Shalat Sunnat Istikharah


Dalam hidup ini setiap orang tidak akan pernah sepi dari berbagai urusan dan masalah. Seorang bapak, sebagai kepala keluarga tentu mempunyai banyak urusan dan masalah. Usaha apa yang cocok untuk dia jalankan, kendaraan mana yang baik bagi dirinya, pria mana yang mesti dia pilih untuk mendampingi putrinya, semua urusan itu butuh penyelesaian yang tepat. Bagi yang pemuda juga tidak sedikit urusan dan masalah yang dia hadapi. Sekolah mana dan jurusan apa yang pas untuk dirinya, kontrak rumah di mana –bagi yang indekost—, siapa-siapa yang layak untuk dia jadikan teman dekatnya, semua itu juga perlu solusi yang pas dan terarah.

Istikharah, jawabnya. Minta bimbingan langsung kepada Allah dengan penuh kesungguhan dan kepasrahan. Mengapa? Karena Allah, Yang Mahakuasa, yang menggenggam jiwa manusia tentu yang lebih tahu mana yang terbaik untuk hamba-Nya.

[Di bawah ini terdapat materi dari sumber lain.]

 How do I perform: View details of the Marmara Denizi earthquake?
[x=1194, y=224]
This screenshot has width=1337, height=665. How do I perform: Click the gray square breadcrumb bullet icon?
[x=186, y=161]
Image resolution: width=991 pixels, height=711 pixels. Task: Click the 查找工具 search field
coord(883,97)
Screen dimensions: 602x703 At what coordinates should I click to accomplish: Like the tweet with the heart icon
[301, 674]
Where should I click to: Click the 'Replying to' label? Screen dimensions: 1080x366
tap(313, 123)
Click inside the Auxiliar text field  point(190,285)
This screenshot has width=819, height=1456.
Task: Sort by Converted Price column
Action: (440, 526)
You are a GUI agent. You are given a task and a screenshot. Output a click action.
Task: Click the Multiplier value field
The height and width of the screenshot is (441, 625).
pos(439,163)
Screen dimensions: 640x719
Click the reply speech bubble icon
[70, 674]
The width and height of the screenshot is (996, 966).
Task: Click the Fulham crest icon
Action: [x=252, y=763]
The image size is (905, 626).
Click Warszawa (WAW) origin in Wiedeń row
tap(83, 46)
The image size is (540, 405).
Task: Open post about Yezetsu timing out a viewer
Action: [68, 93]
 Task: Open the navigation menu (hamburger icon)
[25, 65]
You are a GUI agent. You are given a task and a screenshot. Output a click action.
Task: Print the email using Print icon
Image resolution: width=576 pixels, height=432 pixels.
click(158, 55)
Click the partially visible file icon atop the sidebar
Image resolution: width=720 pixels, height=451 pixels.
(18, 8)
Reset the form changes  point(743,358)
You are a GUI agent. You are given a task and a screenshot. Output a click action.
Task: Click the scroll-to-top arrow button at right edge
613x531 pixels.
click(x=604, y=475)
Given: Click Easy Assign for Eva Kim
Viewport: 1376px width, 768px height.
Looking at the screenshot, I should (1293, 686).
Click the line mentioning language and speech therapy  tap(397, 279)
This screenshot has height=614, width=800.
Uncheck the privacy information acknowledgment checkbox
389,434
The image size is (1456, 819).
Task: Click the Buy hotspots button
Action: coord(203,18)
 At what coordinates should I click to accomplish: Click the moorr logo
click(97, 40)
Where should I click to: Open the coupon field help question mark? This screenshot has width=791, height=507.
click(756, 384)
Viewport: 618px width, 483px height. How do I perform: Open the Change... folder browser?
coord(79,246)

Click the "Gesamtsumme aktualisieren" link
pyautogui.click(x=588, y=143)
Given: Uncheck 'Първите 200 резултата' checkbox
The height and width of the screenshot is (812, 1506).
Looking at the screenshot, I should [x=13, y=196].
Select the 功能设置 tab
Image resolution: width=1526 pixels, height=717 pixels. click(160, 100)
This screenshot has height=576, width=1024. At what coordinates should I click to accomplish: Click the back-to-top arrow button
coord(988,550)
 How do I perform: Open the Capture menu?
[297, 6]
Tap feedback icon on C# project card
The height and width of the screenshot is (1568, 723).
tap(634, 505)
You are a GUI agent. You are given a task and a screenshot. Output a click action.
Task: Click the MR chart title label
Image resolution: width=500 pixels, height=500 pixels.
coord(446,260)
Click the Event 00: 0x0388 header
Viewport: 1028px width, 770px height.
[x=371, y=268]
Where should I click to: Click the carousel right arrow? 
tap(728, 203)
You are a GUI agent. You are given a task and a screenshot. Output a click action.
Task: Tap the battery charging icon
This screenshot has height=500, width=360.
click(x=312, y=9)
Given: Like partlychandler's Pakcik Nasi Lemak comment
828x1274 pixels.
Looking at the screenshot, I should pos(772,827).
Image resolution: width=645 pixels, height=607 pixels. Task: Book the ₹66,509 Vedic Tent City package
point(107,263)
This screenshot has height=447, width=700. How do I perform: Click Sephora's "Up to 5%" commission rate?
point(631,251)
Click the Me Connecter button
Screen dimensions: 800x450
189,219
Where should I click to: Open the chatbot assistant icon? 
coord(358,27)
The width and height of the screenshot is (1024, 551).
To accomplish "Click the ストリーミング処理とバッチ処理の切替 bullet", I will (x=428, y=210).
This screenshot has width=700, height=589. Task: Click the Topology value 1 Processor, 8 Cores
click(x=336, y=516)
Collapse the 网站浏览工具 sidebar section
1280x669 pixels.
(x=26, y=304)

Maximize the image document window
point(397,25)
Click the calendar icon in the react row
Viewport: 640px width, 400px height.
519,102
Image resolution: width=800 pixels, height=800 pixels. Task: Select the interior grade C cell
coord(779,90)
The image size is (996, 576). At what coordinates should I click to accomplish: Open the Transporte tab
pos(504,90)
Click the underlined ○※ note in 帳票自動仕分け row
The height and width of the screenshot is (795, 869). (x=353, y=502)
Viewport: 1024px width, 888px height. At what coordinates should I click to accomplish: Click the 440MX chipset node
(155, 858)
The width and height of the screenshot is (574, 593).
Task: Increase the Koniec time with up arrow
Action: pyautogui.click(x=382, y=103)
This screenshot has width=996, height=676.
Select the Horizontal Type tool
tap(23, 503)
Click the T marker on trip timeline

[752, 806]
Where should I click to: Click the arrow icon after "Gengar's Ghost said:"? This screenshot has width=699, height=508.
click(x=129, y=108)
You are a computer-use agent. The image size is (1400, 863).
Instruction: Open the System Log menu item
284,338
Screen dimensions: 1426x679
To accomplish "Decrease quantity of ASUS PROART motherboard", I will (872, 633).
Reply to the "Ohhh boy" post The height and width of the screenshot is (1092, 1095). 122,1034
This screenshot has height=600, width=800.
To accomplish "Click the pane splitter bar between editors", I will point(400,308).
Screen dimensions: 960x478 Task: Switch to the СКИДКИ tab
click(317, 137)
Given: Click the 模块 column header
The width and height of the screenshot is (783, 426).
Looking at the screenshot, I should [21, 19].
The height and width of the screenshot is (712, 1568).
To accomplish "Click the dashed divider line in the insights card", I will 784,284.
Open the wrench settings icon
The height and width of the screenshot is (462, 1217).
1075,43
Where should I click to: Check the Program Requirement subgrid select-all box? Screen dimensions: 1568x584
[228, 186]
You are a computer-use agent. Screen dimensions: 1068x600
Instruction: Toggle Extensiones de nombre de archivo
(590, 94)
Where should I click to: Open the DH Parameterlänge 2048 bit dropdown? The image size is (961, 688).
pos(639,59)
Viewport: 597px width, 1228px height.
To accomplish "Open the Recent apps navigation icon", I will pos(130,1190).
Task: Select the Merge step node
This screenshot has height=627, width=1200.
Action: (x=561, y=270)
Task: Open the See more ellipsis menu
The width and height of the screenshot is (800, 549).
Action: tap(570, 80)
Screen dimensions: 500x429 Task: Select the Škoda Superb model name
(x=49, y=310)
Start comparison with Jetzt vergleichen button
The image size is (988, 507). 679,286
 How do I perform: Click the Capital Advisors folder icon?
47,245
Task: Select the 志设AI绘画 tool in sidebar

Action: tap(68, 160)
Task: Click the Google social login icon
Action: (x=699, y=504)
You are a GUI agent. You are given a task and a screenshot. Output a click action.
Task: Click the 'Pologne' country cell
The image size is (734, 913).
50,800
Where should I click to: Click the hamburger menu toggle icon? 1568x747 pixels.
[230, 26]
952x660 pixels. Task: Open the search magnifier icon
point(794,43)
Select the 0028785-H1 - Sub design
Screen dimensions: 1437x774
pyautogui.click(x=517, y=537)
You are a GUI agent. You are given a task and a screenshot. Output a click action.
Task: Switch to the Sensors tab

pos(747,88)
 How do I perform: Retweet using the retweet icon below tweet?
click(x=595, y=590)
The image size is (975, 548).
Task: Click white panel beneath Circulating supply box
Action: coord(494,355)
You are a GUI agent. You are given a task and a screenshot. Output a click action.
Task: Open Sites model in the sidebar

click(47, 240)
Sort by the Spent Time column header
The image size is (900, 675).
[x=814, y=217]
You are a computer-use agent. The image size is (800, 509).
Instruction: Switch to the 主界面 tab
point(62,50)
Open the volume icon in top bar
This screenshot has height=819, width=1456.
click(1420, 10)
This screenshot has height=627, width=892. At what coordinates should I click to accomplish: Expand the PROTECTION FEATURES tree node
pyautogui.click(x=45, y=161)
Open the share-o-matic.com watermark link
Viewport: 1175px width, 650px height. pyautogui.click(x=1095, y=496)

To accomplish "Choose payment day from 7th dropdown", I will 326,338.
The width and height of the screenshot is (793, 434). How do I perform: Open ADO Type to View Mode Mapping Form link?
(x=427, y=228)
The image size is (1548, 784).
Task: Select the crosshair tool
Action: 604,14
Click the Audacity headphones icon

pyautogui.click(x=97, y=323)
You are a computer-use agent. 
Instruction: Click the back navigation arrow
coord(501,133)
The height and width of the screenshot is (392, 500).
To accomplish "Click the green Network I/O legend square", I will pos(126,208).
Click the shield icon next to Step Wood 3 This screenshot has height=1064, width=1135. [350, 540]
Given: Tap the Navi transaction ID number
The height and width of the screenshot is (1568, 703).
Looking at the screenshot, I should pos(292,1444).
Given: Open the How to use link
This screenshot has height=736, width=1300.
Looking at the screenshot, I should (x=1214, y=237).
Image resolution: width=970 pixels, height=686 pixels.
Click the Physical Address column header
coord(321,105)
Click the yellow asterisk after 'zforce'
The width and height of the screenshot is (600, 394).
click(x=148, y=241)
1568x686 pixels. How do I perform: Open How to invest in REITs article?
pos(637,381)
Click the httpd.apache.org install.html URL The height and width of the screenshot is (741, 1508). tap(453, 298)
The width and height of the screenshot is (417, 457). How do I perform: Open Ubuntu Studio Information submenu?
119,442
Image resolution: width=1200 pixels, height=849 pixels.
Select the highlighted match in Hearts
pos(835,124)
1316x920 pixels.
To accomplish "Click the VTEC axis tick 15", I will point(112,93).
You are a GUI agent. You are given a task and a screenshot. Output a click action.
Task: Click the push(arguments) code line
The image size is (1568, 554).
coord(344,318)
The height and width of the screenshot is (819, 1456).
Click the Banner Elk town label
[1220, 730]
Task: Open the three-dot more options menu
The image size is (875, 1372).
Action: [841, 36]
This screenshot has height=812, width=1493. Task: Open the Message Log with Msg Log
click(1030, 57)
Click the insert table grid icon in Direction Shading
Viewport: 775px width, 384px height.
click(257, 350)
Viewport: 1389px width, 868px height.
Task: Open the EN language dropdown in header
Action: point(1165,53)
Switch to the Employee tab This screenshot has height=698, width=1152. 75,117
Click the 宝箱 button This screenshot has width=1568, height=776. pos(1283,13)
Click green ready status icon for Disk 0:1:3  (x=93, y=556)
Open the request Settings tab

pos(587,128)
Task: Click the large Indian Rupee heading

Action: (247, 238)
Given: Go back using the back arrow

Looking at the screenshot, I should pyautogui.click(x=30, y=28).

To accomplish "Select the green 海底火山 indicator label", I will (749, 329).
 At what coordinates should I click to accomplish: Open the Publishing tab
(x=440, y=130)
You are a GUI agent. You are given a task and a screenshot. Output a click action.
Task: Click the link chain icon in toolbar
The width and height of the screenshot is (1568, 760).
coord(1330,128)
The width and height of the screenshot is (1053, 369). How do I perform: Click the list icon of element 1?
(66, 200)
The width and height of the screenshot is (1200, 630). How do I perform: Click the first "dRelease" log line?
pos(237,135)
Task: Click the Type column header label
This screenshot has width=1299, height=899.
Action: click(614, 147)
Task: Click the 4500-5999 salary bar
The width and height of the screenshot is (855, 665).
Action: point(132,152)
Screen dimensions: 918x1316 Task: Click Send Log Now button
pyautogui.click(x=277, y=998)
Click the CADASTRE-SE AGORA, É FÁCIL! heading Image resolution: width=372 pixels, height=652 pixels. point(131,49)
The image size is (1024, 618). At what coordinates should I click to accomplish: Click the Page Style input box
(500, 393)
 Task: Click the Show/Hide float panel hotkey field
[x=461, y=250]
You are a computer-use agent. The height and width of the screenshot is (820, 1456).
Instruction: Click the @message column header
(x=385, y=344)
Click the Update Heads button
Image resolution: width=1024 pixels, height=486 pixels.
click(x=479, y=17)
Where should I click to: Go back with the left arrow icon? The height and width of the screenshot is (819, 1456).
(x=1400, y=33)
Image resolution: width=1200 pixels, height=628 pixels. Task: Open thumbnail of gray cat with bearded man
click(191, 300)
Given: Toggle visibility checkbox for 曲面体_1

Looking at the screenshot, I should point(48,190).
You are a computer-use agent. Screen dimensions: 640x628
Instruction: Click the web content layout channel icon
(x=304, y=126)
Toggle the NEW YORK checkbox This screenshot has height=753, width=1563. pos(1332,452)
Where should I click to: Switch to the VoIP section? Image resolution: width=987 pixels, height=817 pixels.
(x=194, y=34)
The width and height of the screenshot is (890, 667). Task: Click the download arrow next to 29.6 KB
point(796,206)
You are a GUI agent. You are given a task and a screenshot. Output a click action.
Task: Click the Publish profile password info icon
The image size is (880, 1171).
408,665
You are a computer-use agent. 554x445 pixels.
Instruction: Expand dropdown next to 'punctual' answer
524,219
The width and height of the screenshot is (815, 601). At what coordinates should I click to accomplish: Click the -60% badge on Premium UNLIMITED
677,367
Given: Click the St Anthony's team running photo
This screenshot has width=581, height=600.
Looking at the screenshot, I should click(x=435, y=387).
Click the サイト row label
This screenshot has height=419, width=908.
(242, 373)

Istikharah adalah amalan yang selalu diamalkan oleh Nabi r. Beliau sangat menekankan pentingnya istikharah. Kata salah seorang sahabat beliau, Jabir bin Abdullah, “Rasulullah mengajari kami istikharah sebagaimana beliau mengajari kami sebuah surat dalam Al Qur’an.”


Shalat Istikharah adalah Shalat Sunnat dua rakaat untuk memohon petunjuk kepada Allah, dalam hal menentukan pilihan dari dua perkara yang belum diketahui baik dan buruknya. Dalam sebuah Hadist dikatakan, Jabir bin Abdullah ra berkata : “ Rosulullah SAW mengajarkan kepada kami beristikharah pada segala macam urusan kami, seperti beliau mengajarkan kepada kami surat Al-Qur’an.”
Dan didalam Hadist yang lain Rosulullah SAW bersabda : “ Apabila seseorang diantara kamu berkeinginan melakukan sesuatu, hendaklah ia ruku’ dengan dua ruku’ (shalat dua rakaat) yang selain fardhu. Sesudah Shalat, kemudian membaca do’a ini. “ (kedua Hadist tersebut diatas terdapat dan dikutip dari buku Rahasia Shalat Sunnat oleh : Abdul Manan bin H. Muhammad Sobari, halaman 58 – 59)
Ket : Yang dimaksud dalam Hadist ini dengan Ruku’ dengan dua Ruku’ ialah Shalat Istikharah dua raka’at. Dan do’a sesudah Shalat Sunnat Istikharah akan disampaikan kemudian dalam artikel ini.
Kata Istikharah dalam bahasa Arab berarti minta dipilihkan. Seorang teman meminta tolong kepada temannya untuk memilihkan mana buku bacaan yang terbaik dari buku bacaan yang ada. Ini dinamakan perbuatan Istikharah. Seseorang mau melakukan Istikharah biasanya apabila ia merasa ragu untuk memilih, sehingga meminta bantuan orang lain atau temannya. Demikian juga halnya dalam beragama. Apabila manusia tidak dapat memecahkan masalah yang dihadapkan dengan akal dan fikiran maka ia mengadukan masalah tersebut kepada Allah SWT agar Allah dapat membantu memilihkan keputusan mana yang harus diambil. Cara meminta pilihan kepada Allah itu dapat dilakukan bermacam-macam, antara lain dengan berdo’a agar Allah memberi hidayah, atau melakukan Shalat dua raka’at. Shalat dua raka’at inilah yang disebut dengan Shalat Istikharah.
Oleh karena itu, pengertian Shalat Istikharah adalah Shalat dua raka’at yang dimaksudkan memohon kepada Allah untuk membantu memecahkan (memilihkan) suatu hal yang belum dapat diselesaikan sekarang. Sementara manusia sebagai mahluk berfikir diberi akal dan hati nurani sebagai alat pertimbangan dalam kehidupan. Tetapi apabila ada sesuatu yang tidak terjangkau oleh akal dan fikiran manusia, maka disaat itulah diperlukan keimanan. Problema anak manusia semenjak dia dilahirkan ke dunia ini adalah sangat kompleks dan kadangkala memang silih berganti. Sepanjang masalah tersebut masih dapat diselesaikan oleh akal, maka manusia dapat hidup dengan tenang. Tetapi, toh tidak setiap persoalan (masalah) itu dapat diselesaikan oleh akal, karena akal manusia itu sendiri mempunyai keterbatasan. Kalau sudah begini, manakala akal sudah menyerah dan sudah tidak dapat dipergunakan untuk berfikir lagi, sudahlah pasti anak manusia yang masih mengganjal masalah (problema) itu tidak akan dapat hidup dengan tenang.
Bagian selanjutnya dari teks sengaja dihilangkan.